▶ **Work item**
Below are entries. Copy exactly the lines running from the line that holds "Image resolution: width=1019" to the line that holds "The image size is (718, 327).", with both ends included.

▶ **Data records**
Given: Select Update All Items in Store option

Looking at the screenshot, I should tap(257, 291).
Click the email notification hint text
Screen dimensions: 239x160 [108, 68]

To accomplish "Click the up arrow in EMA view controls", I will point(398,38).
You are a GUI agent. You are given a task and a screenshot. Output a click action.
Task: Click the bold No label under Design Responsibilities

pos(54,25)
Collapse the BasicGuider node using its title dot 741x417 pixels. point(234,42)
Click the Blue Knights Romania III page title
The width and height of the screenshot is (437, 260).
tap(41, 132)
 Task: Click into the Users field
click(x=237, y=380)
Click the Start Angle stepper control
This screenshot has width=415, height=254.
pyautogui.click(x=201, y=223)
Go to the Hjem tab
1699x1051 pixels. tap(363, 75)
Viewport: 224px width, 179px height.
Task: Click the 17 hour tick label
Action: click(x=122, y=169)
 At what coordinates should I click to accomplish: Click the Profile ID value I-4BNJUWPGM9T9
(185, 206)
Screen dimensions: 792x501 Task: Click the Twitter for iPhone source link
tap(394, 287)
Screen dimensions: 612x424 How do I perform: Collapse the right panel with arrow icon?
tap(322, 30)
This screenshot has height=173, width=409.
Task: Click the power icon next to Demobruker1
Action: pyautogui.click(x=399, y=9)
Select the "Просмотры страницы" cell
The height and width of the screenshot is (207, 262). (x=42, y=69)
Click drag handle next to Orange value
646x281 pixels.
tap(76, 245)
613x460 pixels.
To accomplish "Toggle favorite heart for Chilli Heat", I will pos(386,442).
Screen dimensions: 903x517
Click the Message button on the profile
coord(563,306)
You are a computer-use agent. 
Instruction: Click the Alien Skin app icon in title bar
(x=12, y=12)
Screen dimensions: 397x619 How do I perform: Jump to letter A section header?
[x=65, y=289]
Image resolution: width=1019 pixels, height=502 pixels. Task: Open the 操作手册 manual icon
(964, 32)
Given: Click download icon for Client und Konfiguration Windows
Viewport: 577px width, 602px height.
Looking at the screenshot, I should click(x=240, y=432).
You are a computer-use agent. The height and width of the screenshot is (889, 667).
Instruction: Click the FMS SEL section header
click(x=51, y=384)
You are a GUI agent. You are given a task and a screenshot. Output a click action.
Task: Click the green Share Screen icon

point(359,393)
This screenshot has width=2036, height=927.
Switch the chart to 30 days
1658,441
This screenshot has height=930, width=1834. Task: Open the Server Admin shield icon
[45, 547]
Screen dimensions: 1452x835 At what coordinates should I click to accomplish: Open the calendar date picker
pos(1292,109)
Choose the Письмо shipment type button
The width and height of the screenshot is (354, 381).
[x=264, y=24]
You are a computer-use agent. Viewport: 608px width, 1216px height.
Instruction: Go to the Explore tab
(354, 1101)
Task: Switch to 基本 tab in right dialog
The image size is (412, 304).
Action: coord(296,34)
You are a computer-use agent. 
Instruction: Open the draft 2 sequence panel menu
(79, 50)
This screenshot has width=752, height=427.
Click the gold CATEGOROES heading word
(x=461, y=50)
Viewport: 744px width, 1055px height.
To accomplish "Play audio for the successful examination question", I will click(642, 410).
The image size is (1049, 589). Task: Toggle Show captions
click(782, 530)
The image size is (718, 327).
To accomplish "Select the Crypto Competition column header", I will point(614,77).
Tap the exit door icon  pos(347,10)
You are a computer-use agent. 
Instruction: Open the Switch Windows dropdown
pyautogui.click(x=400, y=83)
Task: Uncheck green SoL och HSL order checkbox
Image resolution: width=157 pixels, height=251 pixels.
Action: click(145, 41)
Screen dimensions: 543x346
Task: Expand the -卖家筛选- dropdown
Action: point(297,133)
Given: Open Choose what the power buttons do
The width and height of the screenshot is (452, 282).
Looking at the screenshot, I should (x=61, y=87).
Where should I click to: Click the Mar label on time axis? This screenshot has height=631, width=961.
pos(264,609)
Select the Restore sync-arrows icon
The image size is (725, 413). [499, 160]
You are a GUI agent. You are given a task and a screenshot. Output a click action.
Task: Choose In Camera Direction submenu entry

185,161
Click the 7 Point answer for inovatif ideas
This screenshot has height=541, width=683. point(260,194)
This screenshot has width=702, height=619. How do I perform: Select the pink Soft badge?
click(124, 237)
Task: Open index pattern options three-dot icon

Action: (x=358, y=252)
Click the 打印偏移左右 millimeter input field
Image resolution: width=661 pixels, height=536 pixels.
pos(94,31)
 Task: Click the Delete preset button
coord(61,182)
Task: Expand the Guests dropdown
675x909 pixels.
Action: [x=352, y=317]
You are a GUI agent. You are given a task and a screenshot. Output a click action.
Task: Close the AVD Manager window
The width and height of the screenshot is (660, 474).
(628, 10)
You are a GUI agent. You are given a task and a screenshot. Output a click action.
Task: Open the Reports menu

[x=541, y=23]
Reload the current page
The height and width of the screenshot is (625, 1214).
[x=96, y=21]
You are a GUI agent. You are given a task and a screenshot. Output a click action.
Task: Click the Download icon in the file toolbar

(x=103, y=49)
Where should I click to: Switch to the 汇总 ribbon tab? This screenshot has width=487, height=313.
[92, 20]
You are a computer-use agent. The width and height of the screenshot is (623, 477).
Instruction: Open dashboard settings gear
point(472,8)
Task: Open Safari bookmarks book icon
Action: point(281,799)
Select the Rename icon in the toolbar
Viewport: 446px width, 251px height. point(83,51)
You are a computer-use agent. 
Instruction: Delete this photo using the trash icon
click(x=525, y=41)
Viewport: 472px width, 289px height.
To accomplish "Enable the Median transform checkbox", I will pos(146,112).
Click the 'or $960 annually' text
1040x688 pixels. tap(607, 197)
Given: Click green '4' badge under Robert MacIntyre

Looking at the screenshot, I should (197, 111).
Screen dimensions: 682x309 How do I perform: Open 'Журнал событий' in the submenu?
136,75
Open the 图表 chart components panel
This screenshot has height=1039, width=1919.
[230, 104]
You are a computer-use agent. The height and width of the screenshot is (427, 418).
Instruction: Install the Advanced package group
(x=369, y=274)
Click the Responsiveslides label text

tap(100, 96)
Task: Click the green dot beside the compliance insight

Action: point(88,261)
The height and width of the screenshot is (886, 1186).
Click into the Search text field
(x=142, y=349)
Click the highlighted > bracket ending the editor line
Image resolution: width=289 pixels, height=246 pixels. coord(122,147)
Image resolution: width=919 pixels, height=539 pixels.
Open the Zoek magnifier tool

▶ **The completed task**
Image resolution: width=1019 pixels, height=502 pixels. Task: Open the 操作手册 manual icon
(964, 32)
Given: Click download icon for Client und Konfiguration Windows
Viewport: 577px width, 602px height.
Looking at the screenshot, I should click(x=240, y=432).
You are a computer-use agent. The height and width of the screenshot is (889, 667).
Instruction: Click the FMS SEL section header
click(x=51, y=384)
You are a GUI agent. You are given a task and a screenshot. Output a click action.
Task: Click the green Share Screen icon

point(359,393)
This screenshot has width=2036, height=927.
Switch the chart to 30 days
1658,441
This screenshot has height=930, width=1834. Task: Open the Server Admin shield icon
[45, 547]
Screen dimensions: 1452x835 At what coordinates should I click to accomplish: Open the calendar date picker
pos(1292,109)
Choose the Письмо shipment type button
The width and height of the screenshot is (354, 381).
[x=264, y=24]
You are a computer-use agent. Viewport: 608px width, 1216px height.
Instruction: Go to the Explore tab
(354, 1101)
Task: Switch to 基本 tab in right dialog
The image size is (412, 304).
Action: coord(296,34)
You are a computer-use agent. 
Instruction: Open the draft 2 sequence panel menu
(79, 50)
This screenshot has width=752, height=427.
Click the gold CATEGOROES heading word
(x=461, y=50)
Viewport: 744px width, 1055px height.
To accomplish "Play audio for the successful examination question", I will click(642, 410).
The image size is (1049, 589). Task: Toggle Show captions
click(782, 530)
The image size is (718, 327).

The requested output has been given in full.